> CONSIGNE
Recopiez le passage sur l’enseignement en partant de « Jusqu’à maintenant, ces » et en terminant par « dans les matières. », en substituant « esprits critiques » à « citoyens éclairés ».

> EXTRAIT DU TEXTE
——
Jusqu’à maintenant, le texte et l’audition étaient les sens suprêmes de l’intelligence. Ceux qui ne comprenaient pas les choses de cette manière ont toujours eu un « train de retard ».
Jusqu’à maintenant, ces personnes ont été systématiquement dirigées vers l’enseignement technique, qui ne s’embarrasse pas de créer des citoyens éclairés. L’EN opère donc une sélection hiérarchique sur les élèves alors qu’elle devrait être qualitative.
Or parmi eux se cachent souvent de grands esprits, qu’il suffirait de stimuler autrement, par le faire et la démonstration, ou par une approche plus empirique.
Ces approches variées permettraient à différentes personnes de saisir les mêmes réalités complexes.
L’enseignement devrait donc être diversifié dans ses modes, mais aussi dans les matières.
Oui, la diversification doit aussi concerner les matières, contrairement à tout ce qu’on entend dans la bouche des politiques, qui veulent revenir aux « fondamentaux ».
——
> Entrées de données sauvegardées

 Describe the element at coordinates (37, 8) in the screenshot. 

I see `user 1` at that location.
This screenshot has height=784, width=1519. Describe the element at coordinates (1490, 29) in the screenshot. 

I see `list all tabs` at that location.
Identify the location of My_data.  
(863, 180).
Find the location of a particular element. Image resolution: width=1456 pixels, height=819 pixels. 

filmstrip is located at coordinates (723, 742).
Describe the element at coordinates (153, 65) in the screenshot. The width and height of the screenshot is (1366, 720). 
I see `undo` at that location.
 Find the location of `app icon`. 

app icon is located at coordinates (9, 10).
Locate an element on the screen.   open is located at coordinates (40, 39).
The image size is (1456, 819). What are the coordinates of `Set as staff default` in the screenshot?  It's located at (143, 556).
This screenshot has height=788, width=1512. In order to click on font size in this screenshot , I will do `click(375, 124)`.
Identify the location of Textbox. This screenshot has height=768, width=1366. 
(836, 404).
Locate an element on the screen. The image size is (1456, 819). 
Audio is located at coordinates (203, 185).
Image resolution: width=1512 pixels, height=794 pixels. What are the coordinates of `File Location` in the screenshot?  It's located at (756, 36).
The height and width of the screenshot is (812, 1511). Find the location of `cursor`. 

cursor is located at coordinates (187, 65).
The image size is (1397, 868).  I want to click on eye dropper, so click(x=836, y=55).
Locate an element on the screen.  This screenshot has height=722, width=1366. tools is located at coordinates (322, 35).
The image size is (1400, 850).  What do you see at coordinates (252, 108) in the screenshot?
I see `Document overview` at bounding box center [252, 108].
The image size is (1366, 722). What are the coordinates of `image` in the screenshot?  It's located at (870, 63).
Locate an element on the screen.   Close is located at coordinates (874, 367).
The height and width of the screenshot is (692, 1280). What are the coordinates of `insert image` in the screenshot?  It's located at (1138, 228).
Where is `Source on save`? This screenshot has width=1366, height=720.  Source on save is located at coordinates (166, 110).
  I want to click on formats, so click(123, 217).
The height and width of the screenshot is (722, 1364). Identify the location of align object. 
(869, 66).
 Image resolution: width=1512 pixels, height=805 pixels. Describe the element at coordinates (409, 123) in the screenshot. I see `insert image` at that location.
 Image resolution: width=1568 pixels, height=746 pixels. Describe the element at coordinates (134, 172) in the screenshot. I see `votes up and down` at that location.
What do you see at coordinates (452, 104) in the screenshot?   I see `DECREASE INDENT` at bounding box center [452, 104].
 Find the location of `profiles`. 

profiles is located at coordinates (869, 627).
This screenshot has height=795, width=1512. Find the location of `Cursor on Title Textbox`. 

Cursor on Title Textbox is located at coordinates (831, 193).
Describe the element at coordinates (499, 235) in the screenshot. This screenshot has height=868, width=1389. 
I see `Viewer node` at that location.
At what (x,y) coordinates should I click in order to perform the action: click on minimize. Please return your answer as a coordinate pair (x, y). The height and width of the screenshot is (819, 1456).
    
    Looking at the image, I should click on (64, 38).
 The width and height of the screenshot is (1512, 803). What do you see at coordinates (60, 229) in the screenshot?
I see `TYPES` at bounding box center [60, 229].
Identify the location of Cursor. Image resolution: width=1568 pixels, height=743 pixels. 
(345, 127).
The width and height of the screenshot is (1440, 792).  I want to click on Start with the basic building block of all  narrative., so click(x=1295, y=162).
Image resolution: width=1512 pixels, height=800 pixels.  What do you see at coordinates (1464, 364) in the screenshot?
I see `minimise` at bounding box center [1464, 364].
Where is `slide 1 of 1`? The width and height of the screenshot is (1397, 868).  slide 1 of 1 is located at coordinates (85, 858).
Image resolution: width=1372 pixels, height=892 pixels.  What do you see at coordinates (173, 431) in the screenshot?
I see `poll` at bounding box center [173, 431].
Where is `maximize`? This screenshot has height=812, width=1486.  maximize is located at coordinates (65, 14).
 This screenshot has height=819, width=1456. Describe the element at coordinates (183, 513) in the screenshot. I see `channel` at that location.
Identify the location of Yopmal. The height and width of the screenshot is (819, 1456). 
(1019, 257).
——
> RÉPONSE À LA CONSIGNE
Jusqu’à maintenant, ces personnes ont été systématiquement dirigées vers l’enseignement technique, qui ne s’embarrasse pas de créer des esprits critiques. L’EN opère donc une sélection hiérarchique sur les élèves alors qu’elle devrait être qualitative.
Or parmi eux se cachent souvent de grands esprits, qu’il suffirait de stimuler autrement, par le faire et la démonstration, ou par une approche plus empirique.
Ces approches variées permettraient à différentes personnes de saisir les mêmes réalités complexes.
L’enseignement devrait donc être diversifié dans ses modes, mais aussi dans les matières.